Currently in her last semester at the University of Houston, where she studies childhood education, the 28-year-old who goes by "DLo" has put her studies on hold until London is over. Here's hoping she returns to classes with a gold medal around her neck.
Twitter: @dianalopez25
Christina Loukas
In her first Olympics (Beijing 2008), Loukas finished ninth in 3-meter springboard and contemplated retiring after her subpar perfomance. Lucky for us, she thought better of it and is now off to London to try and earn a gold.
Currently a resident of The Woodlands, but originally from Chicago, Loukas, 26, will be competing in the 3-meter springboard. (She and her partner, Kassidy Cook, barely missed qualifying in synchronized diving by less than one point.)
Less than two years ago, Loukas decided to give diving another chance and is now headed to London with a refreshed attitude and a renewed spirit, happy and thankful to have another shot at the Olympic stage.
Twitter: @christinaloukas
Jason Richardson
London marks this track and field star's Olympic debut.
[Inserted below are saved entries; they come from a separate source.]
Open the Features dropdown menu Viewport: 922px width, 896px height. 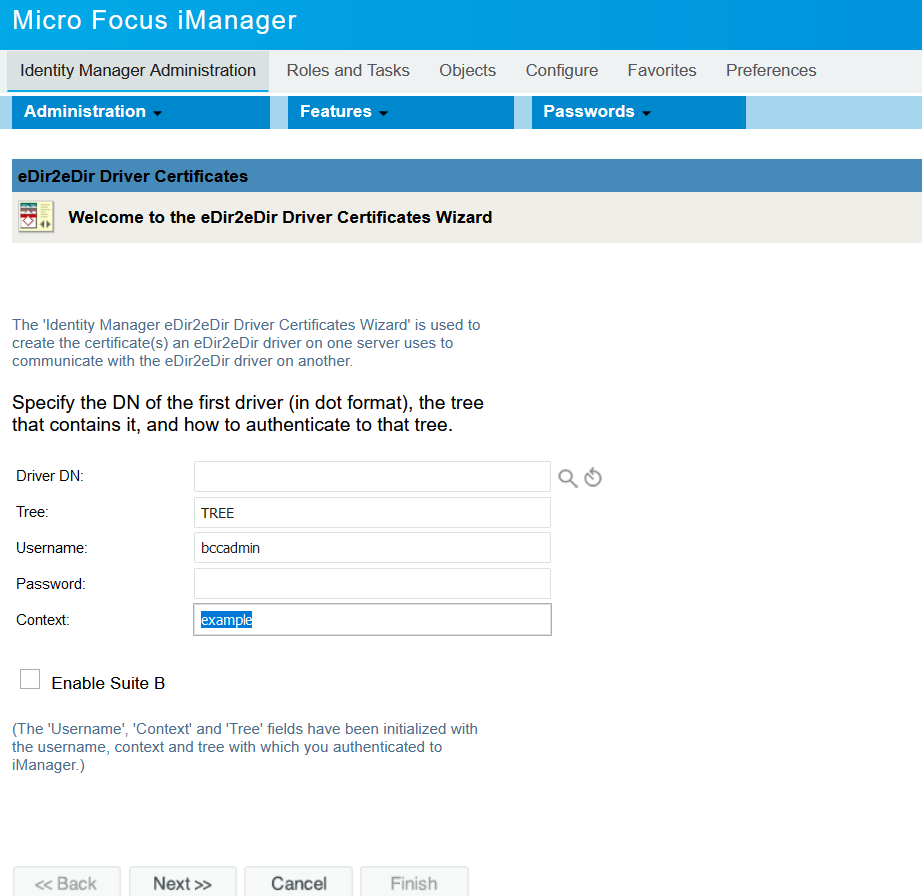(344, 112)
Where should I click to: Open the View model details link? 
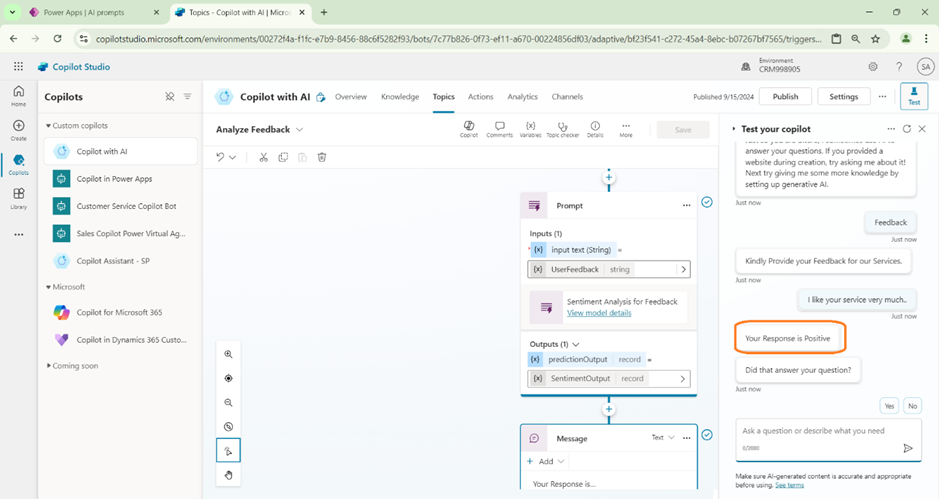pos(598,313)
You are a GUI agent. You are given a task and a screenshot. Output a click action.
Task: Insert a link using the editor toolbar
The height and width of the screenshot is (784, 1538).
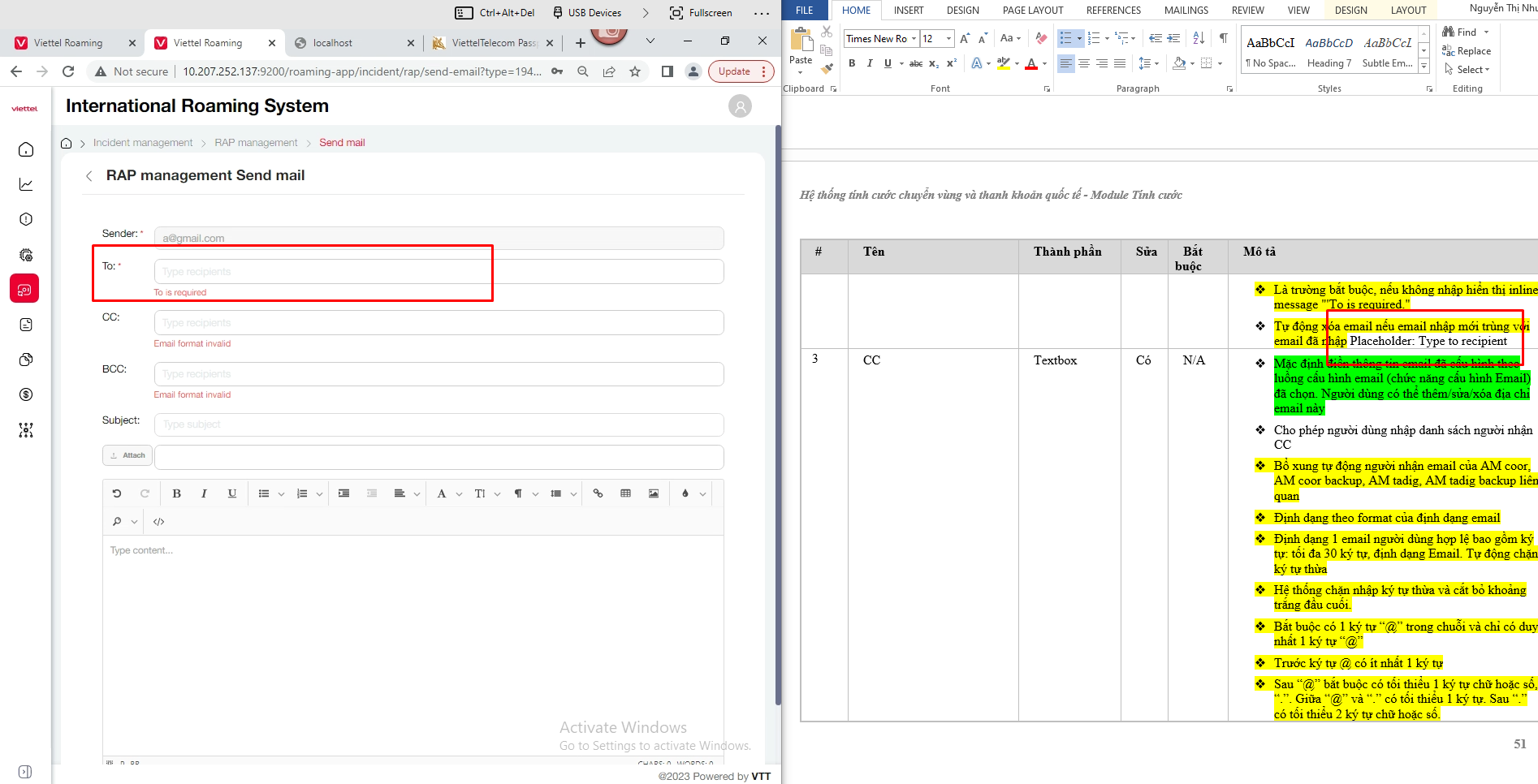(x=598, y=493)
Richardson, who was born in Houston and raised in Cedar Hill, has high hopes of snagging the gold in the mens 110m hurdles, where he is the reigning world champion in the event (he initially won silver but winner Cuba's Dayron Robles was disqualified for impeding another hurdler).
In the Olympic trials semifinals in Eugene last month, he ran an impressive 12.98 seconds - becoming only the 13th man to break the 13-second barrier in the hurdles.
Richardson, 26, may have the best "what I want to do when I grow up" line as quoted on NBCOlympics.com saying, "I would like to amass wealth and prestige and invest well [enough] that I could sit up in the house and eat Skittles until I figure out what else moves me in life."
Richardson, who studied sports entertainment management at the University of South Carolina, where he also, obviously, ran track, is eagerly awaiting his chance to show the world that his event may just be the best in all of track and field. A guy after my own heart, Richardson plans to handle the pressure with his "no-filter personality" and by making as many jokes as possible as he recently told a Vanity Fair reporter.